Phase Three is not just about safety. It’s also about efficacy, about how well the vaccine works. One group is going to receive a placebo, and one is going to receive the actual vaccine, and then you can compare outcomes — hospitalizations, duration of hospitalization, deaths, things like that. Hopefully the group that received the vaccine fares better than the group that received the placebo.
That’s the testing phase that Moderna is about to enter.
So once testing shows that we have a vaccine that’s safe and effective, how long does it take to produce and distribute it? How long until it’s in my arm?
A:
Going by what Moderna and others have claimed, I think they would start trying to make tens of millions of doses in the fall, then hopefully tens of millions of doses per month, and then scale it up into the hundred million doses per month.
One of the benefits of having more than one vaccine that works is that you’d have multiple companies that might be able to make 10 million doses per month, and that would allow more people to get immunized.
A lot of these plants, they’re being scaled up now. They’re starting to make a vaccine on the assumption that it’s going to work. They’re not waiting to see whether it works before ramping up.
That’s what Operation Warp Speed is doing: providing the money upfront so we can start large-scale manufacturing, so that we’ll be ready right away if a vaccine works.
But we’d love to have multiple options.

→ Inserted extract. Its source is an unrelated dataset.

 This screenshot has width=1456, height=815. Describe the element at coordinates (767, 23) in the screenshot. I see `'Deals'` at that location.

It’d be great to have viable vaccines in the different modalities. DNA, mRNA, viral vector and protein-based: those are all manufactured differently, so you’re not putting all your eggs in one basket. If there’s some supply issue with one, you’d still have two or three others.
What else do you want Houstonians to know? What should we be watching as we wait for a vaccine?

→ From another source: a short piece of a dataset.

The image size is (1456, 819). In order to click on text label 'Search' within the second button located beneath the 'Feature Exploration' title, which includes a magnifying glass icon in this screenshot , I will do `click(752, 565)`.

A: The Phase Three trial is pivotal. That’s really what we’re really aiming for. So hopefully there’ll be some interim results. It’d be great to know by September if the vaccines are working.
Most people think you’ll need a prime. So you’d get vaccinated, and then you’d come back two or four weeks later for the boost, and then a few weeks after that, you’d probably be maximally protected. In the trials they’ll be monitoring to see how long it is before people that are vaccinated just once get infected. That’ll determine whether you need yearly injections or every other year.
Right now, with COVID, I think the main thing is just trying to keep the cases down. Obviously in Texas we’re just exploding with COVID cases from opening up too early. We just need everybody to social distance, be responsible, wear masks. Try to keep the numbers down. Buy time for the vaccine to be developed and distributed.
This interview has been edited for length and clarity.